### Page text
──────────

# Lt. Gen. Berger tapped to be new Commandant



## NFB19 (Mar 28, 2019)

Lt. Gen. David Berger Nominated as Next Marine Corps Commandant - USNI News

WASHINGTON, D.C. — A key architect of the Marine’s future fight in an era of great power competition was tapped Tuesday to be the next commandant of the Marine Corps, according to a Congressional notification.

Lt. Gen. David Berger, the current commander of Marine Corps Combat Development Command, is a career infantry officer with extensive Middle East and Western Pacific experience.

The nomination was first reported by _Military.com_.

Since taking over command of MCCDC in August, Berger has been refining Marine Corps’ emerging operational ideas, like the Expeditionary Advance Base Operations and Littoral Operations in a Contested Environment concepts, that hope to guide the service in future high-end conflict. In his role, he has also pushed a modernization agenda for the Marine Corps. “We can’t do the incremental change – we have to find new ways to operate, not just new ways of using the gear we have,” he said in September. Prior to his current assignment, Berger had led I Marine Expeditionary Force in California and U.S. Marine Corps Forces, Pacific since 2014. In 2012 he took command in Afghanistan as the commander of the 1st Marine Division in support of Operation Enduring Freedom. Then-Col. Berger also served in Iraq as the leader of Regimental Combat Team 8 in Fallujah.

Berger, a Tulane University graduate, commissioned in 1981 as an infantry officer. He also holds a graduate degree from Johns Hopkins University. “His personal awards include the Defense Superior Service Medal, Legion of Merit Medal, Defense Meritorious Service Medal, Meritorious Service Medal, Joint Service Commendation Medal, Navy and Marine Corps Commendation Medal, and Combat Action Ribbon,” according to a Wednesday release from the Marine Corps.
If confirmed by the Senate, Berger will replace Gen. Robert Neller who has served as the Marine Corps commandant since 2015.

──────────

### Stored data
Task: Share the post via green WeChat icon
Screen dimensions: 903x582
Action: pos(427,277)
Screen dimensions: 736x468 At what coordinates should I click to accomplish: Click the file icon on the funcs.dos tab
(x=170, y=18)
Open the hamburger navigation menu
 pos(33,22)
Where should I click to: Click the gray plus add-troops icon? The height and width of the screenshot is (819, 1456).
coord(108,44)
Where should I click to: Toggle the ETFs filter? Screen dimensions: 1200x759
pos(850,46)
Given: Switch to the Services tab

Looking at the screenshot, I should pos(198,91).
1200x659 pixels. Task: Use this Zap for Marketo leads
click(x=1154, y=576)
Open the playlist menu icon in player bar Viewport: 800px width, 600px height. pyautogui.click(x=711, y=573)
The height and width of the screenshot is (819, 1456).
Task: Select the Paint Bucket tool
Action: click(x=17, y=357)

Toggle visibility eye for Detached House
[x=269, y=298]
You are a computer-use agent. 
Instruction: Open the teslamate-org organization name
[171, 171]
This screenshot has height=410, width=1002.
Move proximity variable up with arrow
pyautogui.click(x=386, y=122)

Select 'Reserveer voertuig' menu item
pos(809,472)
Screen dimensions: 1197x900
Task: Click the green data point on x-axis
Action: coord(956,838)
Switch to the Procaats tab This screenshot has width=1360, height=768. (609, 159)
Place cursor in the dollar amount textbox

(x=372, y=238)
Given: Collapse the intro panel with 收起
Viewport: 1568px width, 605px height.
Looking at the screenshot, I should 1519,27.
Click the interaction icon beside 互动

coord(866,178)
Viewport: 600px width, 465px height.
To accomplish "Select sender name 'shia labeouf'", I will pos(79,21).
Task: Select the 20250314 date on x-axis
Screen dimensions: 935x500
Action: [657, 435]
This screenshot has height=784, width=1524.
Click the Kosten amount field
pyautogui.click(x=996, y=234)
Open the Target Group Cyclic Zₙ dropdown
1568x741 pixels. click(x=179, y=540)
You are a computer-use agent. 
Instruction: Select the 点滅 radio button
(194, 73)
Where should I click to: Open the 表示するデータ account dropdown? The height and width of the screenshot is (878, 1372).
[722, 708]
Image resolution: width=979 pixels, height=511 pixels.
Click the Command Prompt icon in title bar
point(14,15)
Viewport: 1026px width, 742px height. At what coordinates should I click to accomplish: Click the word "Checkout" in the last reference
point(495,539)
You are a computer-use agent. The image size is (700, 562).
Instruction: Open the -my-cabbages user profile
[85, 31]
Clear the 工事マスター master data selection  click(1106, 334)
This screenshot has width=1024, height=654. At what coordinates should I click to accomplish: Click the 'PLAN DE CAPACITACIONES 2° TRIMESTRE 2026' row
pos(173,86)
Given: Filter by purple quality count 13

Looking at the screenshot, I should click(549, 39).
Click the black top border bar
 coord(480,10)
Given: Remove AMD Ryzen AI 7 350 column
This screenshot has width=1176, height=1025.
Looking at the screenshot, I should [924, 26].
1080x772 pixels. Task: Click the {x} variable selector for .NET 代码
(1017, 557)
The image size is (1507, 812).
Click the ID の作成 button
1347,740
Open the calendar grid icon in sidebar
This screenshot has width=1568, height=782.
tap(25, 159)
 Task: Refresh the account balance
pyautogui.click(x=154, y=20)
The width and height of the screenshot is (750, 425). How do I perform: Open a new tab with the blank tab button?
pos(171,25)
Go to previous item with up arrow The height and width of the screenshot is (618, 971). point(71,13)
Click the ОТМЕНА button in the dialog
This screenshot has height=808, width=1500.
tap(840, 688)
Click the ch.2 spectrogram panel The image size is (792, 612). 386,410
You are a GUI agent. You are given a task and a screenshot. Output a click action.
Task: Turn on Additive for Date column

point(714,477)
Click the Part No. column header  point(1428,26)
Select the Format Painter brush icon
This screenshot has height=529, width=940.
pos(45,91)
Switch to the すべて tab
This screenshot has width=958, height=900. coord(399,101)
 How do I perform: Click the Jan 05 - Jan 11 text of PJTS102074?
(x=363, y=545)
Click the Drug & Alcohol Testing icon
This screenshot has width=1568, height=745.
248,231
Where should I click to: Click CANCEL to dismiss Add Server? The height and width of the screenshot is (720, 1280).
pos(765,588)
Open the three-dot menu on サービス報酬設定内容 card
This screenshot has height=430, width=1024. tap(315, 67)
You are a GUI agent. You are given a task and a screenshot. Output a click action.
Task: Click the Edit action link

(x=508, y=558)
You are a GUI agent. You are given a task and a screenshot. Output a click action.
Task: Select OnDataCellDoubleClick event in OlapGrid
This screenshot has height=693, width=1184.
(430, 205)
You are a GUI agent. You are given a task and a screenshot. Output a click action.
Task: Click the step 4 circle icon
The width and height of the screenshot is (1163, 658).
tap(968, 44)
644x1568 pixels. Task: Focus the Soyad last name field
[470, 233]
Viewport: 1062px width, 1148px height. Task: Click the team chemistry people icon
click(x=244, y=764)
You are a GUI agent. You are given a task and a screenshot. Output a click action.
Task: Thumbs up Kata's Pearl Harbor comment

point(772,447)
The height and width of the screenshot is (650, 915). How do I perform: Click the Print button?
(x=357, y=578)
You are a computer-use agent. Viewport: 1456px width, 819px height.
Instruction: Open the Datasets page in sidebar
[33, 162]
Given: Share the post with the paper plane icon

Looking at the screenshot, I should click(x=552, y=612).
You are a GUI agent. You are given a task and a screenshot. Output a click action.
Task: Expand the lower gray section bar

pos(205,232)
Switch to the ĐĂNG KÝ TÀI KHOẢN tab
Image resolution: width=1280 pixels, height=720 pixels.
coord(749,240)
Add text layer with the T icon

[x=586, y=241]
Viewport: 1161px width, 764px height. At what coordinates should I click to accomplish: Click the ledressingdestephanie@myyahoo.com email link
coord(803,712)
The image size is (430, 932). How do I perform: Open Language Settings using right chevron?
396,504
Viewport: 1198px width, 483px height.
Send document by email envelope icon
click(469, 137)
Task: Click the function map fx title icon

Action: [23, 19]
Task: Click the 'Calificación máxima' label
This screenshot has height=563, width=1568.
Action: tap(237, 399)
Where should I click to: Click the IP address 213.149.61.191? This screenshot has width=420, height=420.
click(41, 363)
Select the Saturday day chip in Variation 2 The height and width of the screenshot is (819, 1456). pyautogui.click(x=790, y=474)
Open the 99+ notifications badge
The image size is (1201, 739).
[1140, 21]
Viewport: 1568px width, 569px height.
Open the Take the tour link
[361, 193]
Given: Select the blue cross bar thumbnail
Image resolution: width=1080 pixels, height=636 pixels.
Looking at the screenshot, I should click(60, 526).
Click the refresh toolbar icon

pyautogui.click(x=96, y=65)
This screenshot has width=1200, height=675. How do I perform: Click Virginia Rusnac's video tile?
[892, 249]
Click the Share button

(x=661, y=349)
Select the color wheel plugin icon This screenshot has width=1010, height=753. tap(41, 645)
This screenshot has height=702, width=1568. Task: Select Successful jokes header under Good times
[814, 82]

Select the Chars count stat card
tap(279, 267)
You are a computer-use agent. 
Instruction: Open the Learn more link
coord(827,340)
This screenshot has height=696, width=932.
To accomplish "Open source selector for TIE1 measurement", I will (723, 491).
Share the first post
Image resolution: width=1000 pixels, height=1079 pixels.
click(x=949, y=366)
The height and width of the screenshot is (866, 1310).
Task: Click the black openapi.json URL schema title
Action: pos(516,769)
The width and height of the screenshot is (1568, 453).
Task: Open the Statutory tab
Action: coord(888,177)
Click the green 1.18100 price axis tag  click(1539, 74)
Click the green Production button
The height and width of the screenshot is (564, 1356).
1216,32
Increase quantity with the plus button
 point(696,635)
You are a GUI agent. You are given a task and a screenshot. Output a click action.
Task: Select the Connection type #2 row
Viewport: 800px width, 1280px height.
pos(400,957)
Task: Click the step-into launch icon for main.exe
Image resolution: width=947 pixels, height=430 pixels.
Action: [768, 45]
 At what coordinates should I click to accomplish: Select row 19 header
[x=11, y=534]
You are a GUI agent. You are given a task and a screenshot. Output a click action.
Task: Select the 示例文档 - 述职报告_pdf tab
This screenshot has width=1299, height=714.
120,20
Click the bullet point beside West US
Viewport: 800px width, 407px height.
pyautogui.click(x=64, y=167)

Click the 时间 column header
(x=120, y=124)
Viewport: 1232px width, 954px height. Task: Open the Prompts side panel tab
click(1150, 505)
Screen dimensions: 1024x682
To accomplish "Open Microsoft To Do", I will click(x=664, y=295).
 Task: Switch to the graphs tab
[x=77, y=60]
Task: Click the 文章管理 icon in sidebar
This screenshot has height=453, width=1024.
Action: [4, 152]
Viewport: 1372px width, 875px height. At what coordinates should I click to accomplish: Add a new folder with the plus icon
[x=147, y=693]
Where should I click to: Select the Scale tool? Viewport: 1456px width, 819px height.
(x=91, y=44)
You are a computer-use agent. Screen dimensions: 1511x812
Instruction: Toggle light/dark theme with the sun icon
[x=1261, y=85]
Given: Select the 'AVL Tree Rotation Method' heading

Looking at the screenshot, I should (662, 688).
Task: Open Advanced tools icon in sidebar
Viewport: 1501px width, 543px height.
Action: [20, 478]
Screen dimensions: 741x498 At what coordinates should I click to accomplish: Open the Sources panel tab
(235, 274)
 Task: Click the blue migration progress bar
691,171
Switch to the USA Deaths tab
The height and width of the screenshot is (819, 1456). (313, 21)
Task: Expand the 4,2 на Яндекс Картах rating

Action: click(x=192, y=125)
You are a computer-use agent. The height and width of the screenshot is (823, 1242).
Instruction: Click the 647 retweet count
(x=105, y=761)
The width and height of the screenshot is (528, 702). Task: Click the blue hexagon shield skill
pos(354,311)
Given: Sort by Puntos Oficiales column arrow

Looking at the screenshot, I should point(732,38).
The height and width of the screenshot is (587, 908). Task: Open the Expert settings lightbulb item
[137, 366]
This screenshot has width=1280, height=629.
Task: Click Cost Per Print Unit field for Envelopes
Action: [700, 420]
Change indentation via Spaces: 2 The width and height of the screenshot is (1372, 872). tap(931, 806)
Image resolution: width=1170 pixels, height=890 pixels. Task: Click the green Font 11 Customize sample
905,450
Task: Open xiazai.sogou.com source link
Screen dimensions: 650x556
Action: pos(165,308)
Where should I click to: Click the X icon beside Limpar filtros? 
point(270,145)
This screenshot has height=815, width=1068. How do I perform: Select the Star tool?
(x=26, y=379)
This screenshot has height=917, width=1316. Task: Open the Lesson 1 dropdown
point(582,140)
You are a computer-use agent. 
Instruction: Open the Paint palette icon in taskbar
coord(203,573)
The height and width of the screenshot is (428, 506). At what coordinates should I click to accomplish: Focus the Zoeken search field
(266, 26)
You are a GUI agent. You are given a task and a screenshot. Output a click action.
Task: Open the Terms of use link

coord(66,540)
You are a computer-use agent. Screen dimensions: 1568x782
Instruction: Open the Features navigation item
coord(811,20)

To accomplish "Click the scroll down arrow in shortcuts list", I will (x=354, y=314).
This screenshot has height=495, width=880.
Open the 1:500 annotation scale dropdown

──────────

### Required tasks
**A.** In the article on Berger's nomination, whom will Berger replace as commandant if the Senate confirms him?
**B.** Reproduce the part of the article on Berger's nomination that opens with the words containing "Lt. Gen. David Berger, the" and closes with "Western Pacific experience.".
The records are separate material and have no connection to the article on Berger's nomination.

### In response
**A.** Gen. Robert Neller, who has served as Marine Corps commandant since 2015.

**B.**
Lt. Gen. David Berger, the current commander of Marine Corps Combat Development Command, is a career infantry officer with extensive Middle East and Western Pacific experience.